The property appraisers say state law requires them to only judge the values from 2019, which means any fallout from the coronavirus can’t be taken into consideration. But experts aren’t sure there will be a decrease next year either.

In Broward County, values increased an average of 6.1%, with some of it attributed to new construction; the top three valued projects came from Fort Lauderdale. The city of West Park had the biggest jump at 10.2%.

Broward Property Appraiser Marty Kiar said the office handles paperwork for about 400 deed transactions a day, which include sales. But since the pandemic, that rate has been cut in half.

In Miami-Dade, the average increase is 4.6%; the city of West Miami, at 12%, had the biggest jump.

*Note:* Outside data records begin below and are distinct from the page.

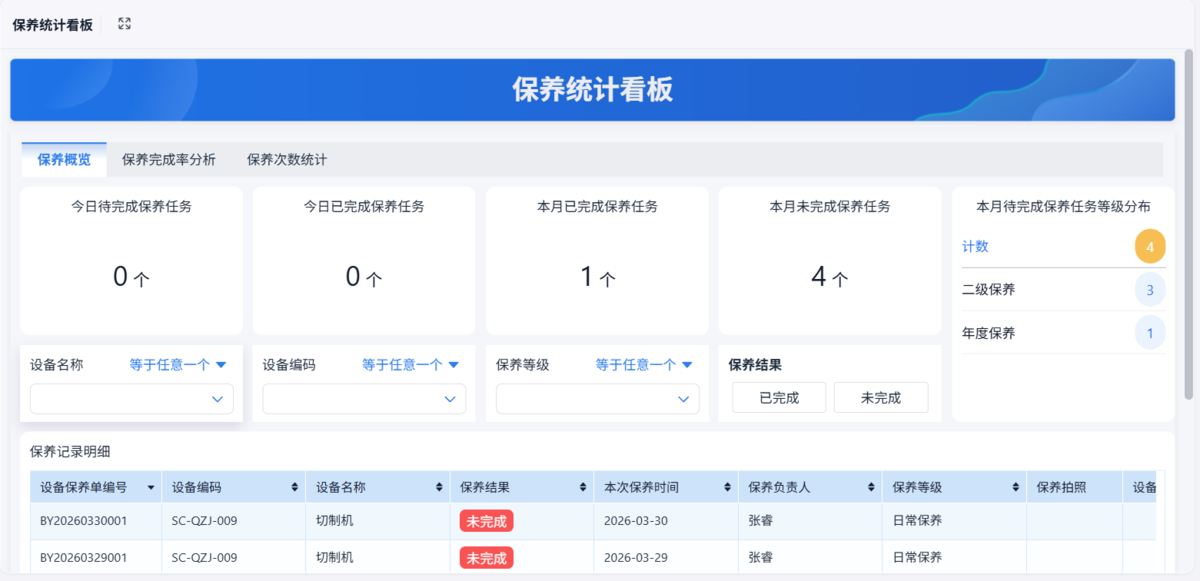The height and width of the screenshot is (581, 1200).
Task: Toggle the 已完成 filter under 保养结果
Action: [779, 398]
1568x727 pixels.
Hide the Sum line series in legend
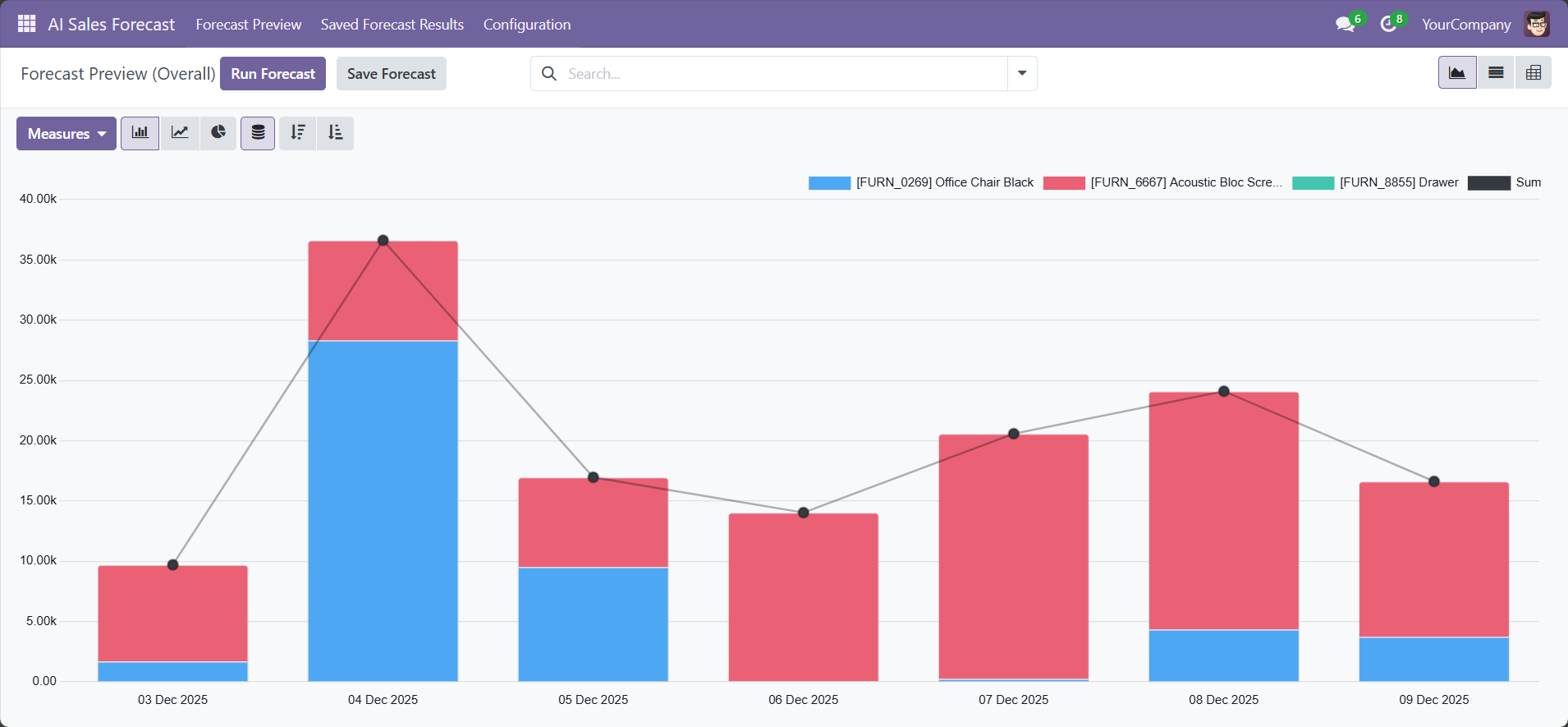pos(1504,182)
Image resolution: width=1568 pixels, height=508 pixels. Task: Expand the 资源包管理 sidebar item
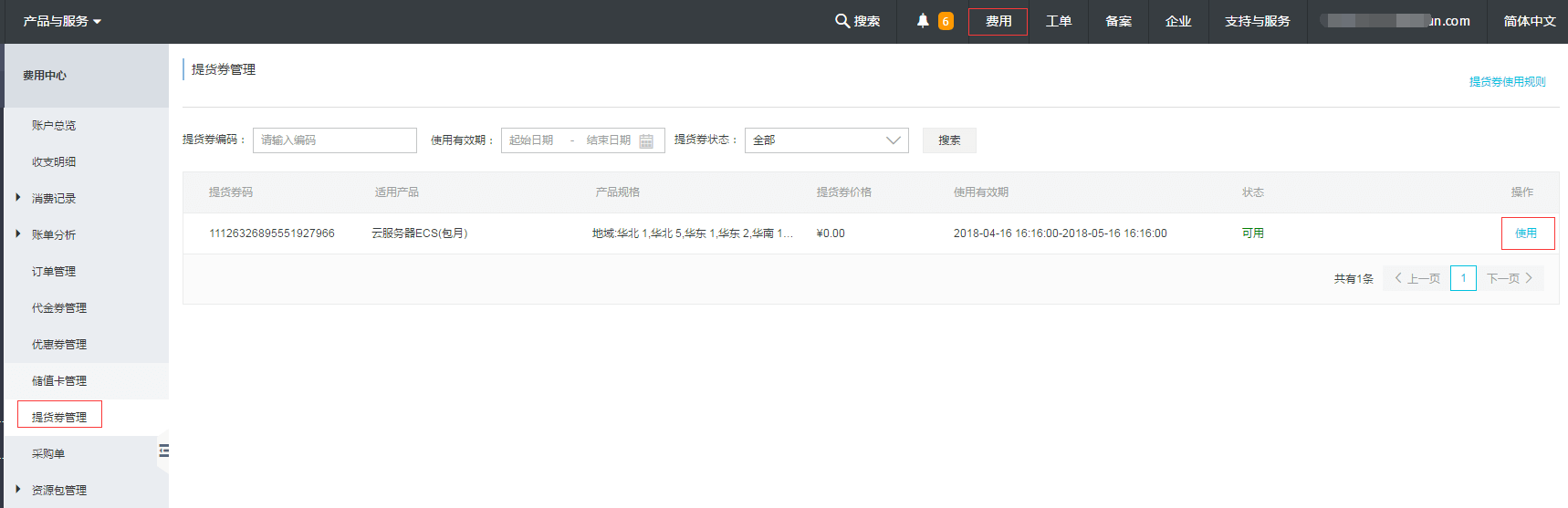[x=58, y=490]

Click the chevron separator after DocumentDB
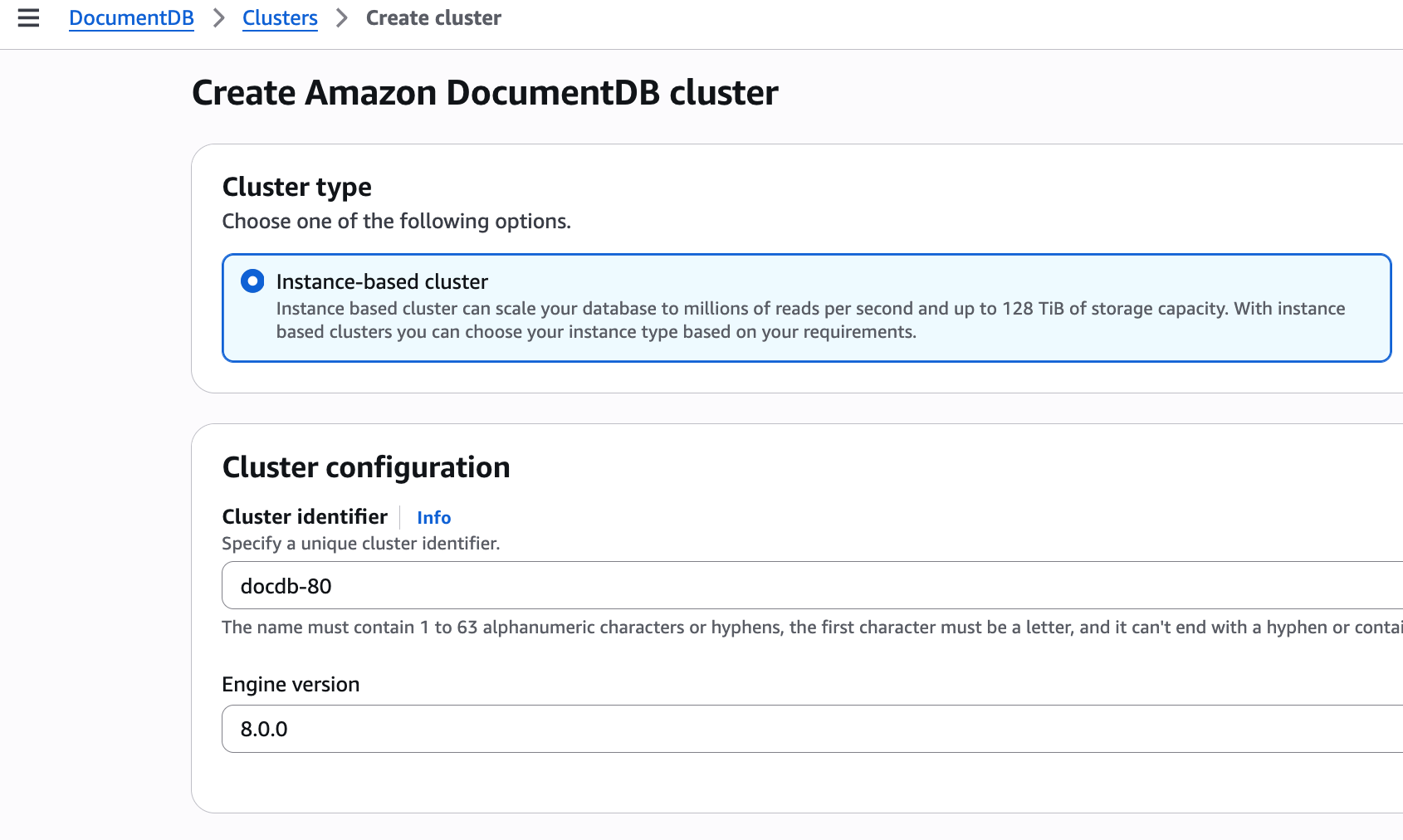tap(218, 18)
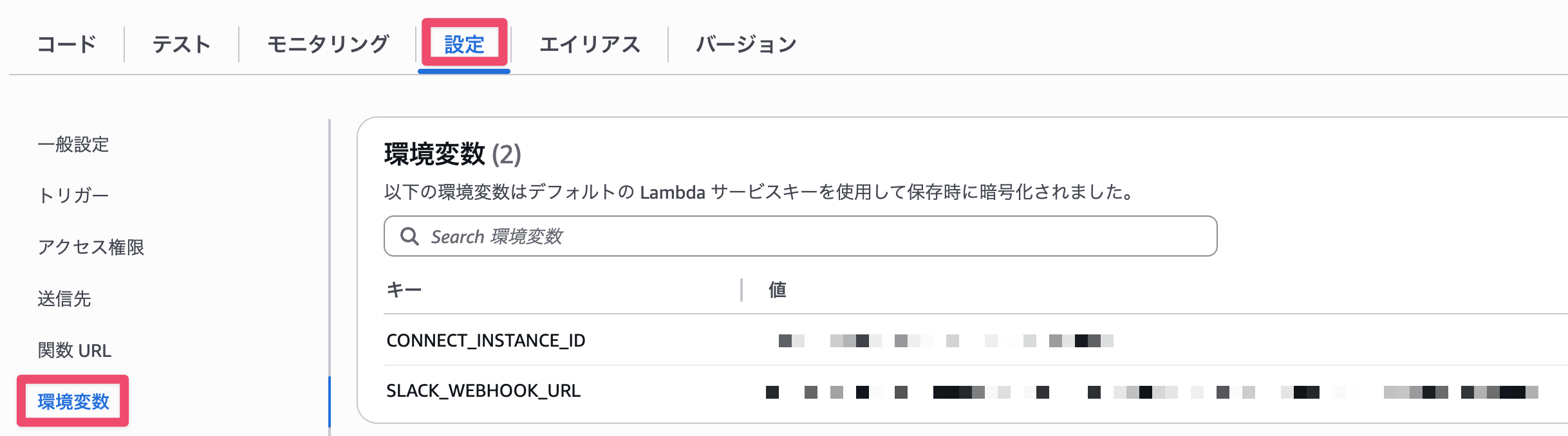
Task: Focus the Search 環境変数 input field
Action: click(x=811, y=236)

Palm Beach County taxable property values have increased 5.51% from 2019 to 2020. The newer city of Westlake, which has new home construction, had a triple-digit jump in values.

Palm Beach County Property Appraiser Dorothy Jacks said the county enjoyed the highest new construction levels in nine years.

“It was a healthy market in 2019, all sectors had some appreciation, and new construction is almost the icing on the cake,” she said. “The cake did well. That’s brand new money that’s never been taxed before.”

But will unemployed homeowners turn to short sales and foreclosures, which creates more houses for sale and dilutes the value?

“It’s probably a little too soon to go there,” she said. “What we do know is in the commercial sector, especially hotels and restaurants and non-essential retail, the fact they have had up to two months and sometimes longer of no income streams will impact their 2021 values.”

For residential property, the number of transactions did slow starting in late March and into May, she said, but “the prices did not take a dive, the prices held. Really, it’s going to take another couple months for us to know what that means. Was that a fluke, was it those sales already in the pipeline, or was that truly an indication our market is going to hold?”

Mike Pappas, the president and CEO of the Keyes Company, one of the country’s largest real estate companies, said property values are affected when there’s an oversupply of properties on the market with less demand for them. “It’s a supply-and-demand issue,” he said.

Foreclosures could be avoided because of the governments efforts, he said.

The federal agency that oversees 28 million government-backed home loans is reassuring its Fannie and Freddie home loan borrowers that they won’t be required to make a lump-sum payment if they opt to hit pause on their mortgage payments as allowed by coronvavirus relief measures enacted in March.

The impact of any foreclosures “isn’t going to happen for a few years, if at all,” Pappas said. “We’re seeing quite the contrary – the inventory of existing single-family homes has dropped from last year by 12%, but the buying trend is as strong as last year because of the low interest rates.

“So we’re not seeing prices drop. In fact, we’re seeing multiple offers, strong sales. It’s amazing. That’s in the last few weeks. Thirty days ago was a different story.”

And if jobs do return, employees might be forced to take a pay cut as employers say, “Do we really need this many employees? What are ways we can cut down?”

Those employees, while employed, still might not be able to afford to keep their homes.

“We’re not going to see it quickly, in my opinion, we’ll see it in 2021 because the lenders are going to hold off the foreclosures because government intervention is stopping them from moving forward,” Van Horn said. “I have clients we are filing motions to [postpone] the foreclosure proceedings until we get through this COVID-19.”

He said while he doesn’t expect the glut of foreclosures and short sale homes on the market like in the 2008 crash, he expects trouble as people to deal with multiple financial problems at once, including other debt.

“I think property values are going to take a hit,” he said.